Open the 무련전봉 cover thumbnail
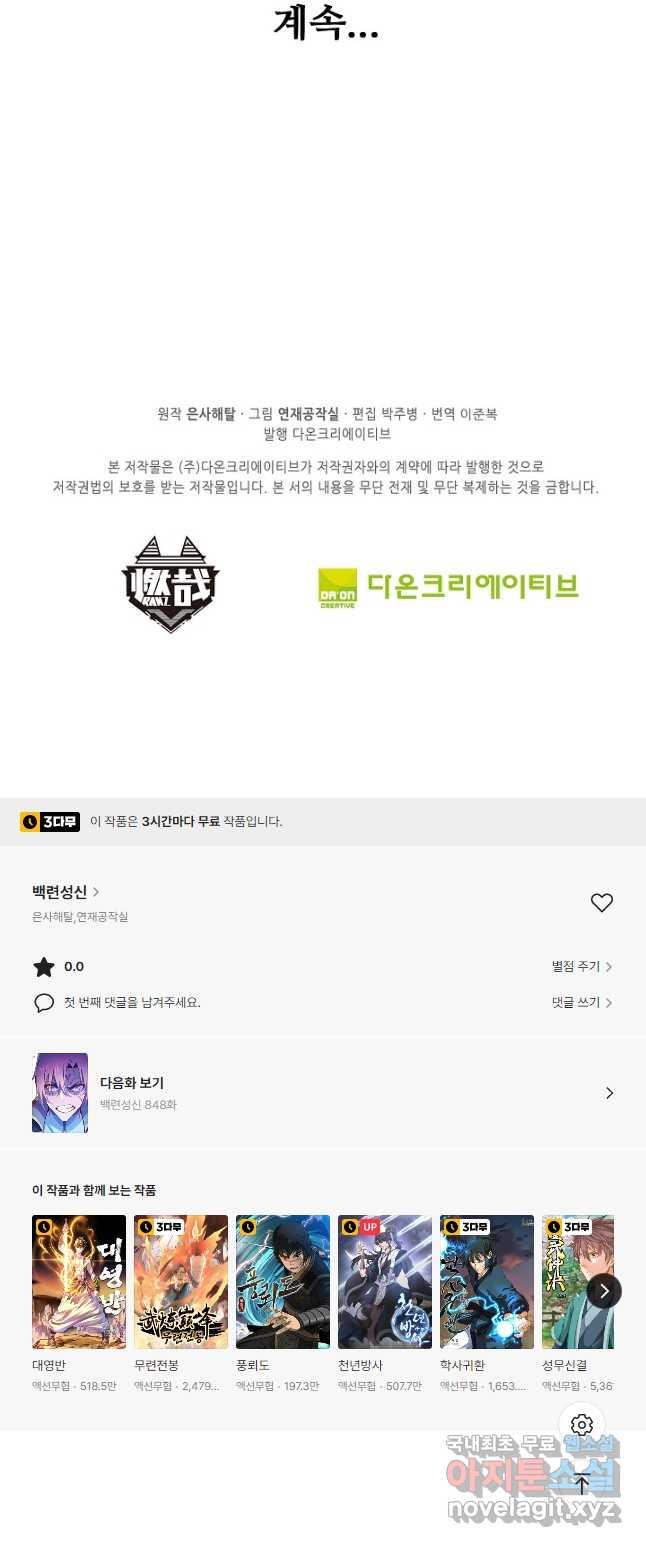The height and width of the screenshot is (1547, 646). click(181, 1282)
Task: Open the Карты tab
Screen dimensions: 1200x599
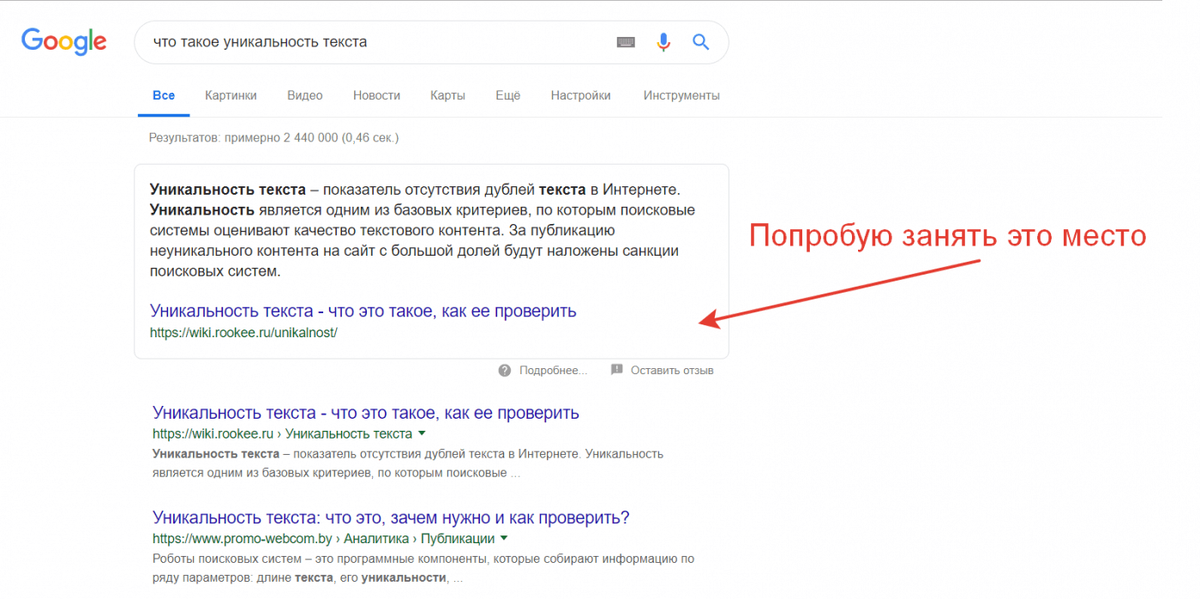Action: 447,95
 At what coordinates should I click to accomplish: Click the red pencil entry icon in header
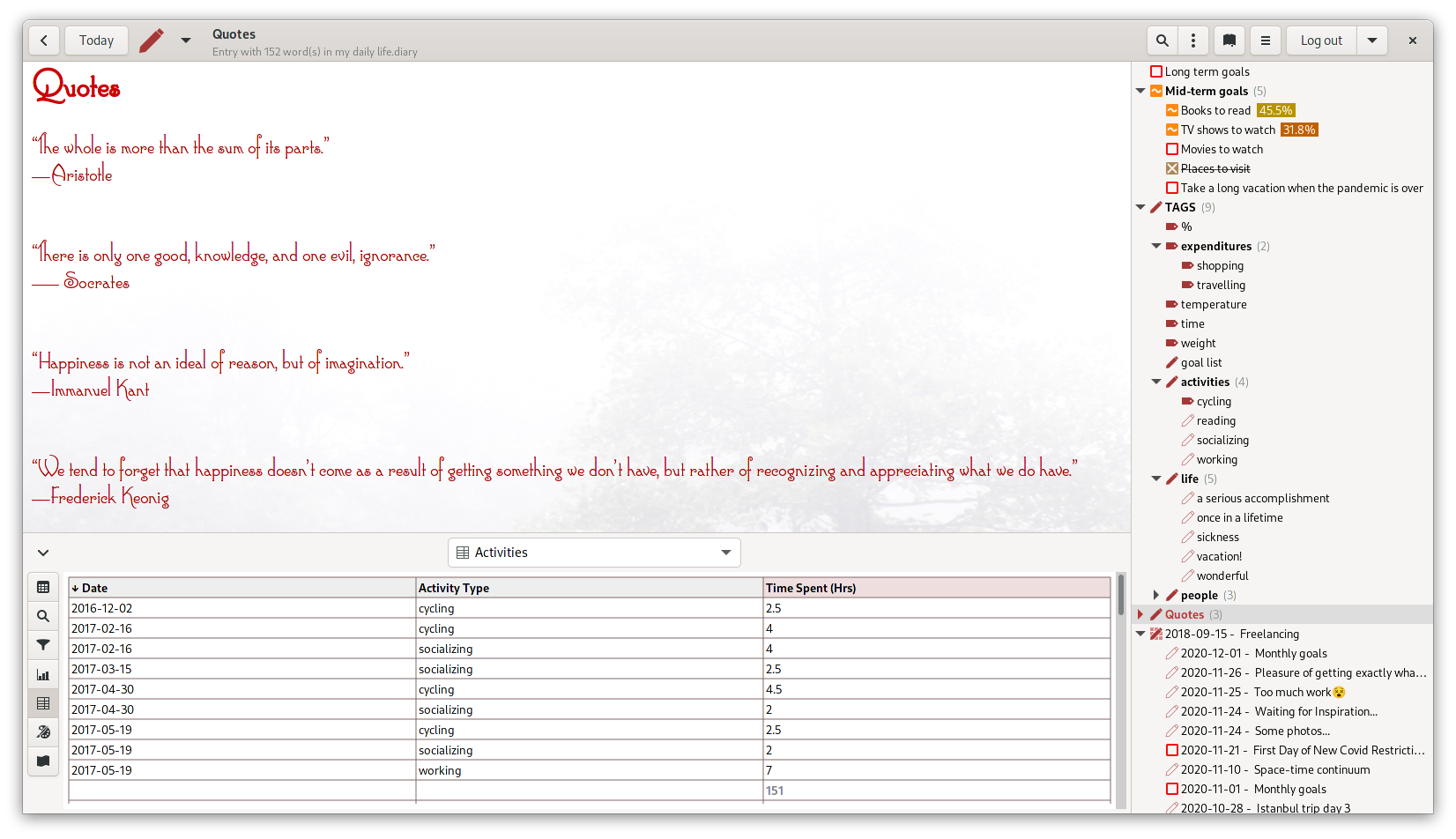click(x=152, y=41)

■ ■ ■ ■ ■

**What is needed:** A verbatim reproduction of each entry is expected, with every picture omitted.

**The answer:**
Open the 무련전봉 cover thumbnail
The height and width of the screenshot is (1547, 646). click(181, 1282)
Task: Open the Карты tab
Screen dimensions: 1200x599
Action: 447,95
 At what coordinates should I click to accomplish: Click the red pencil entry icon in header
click(x=152, y=41)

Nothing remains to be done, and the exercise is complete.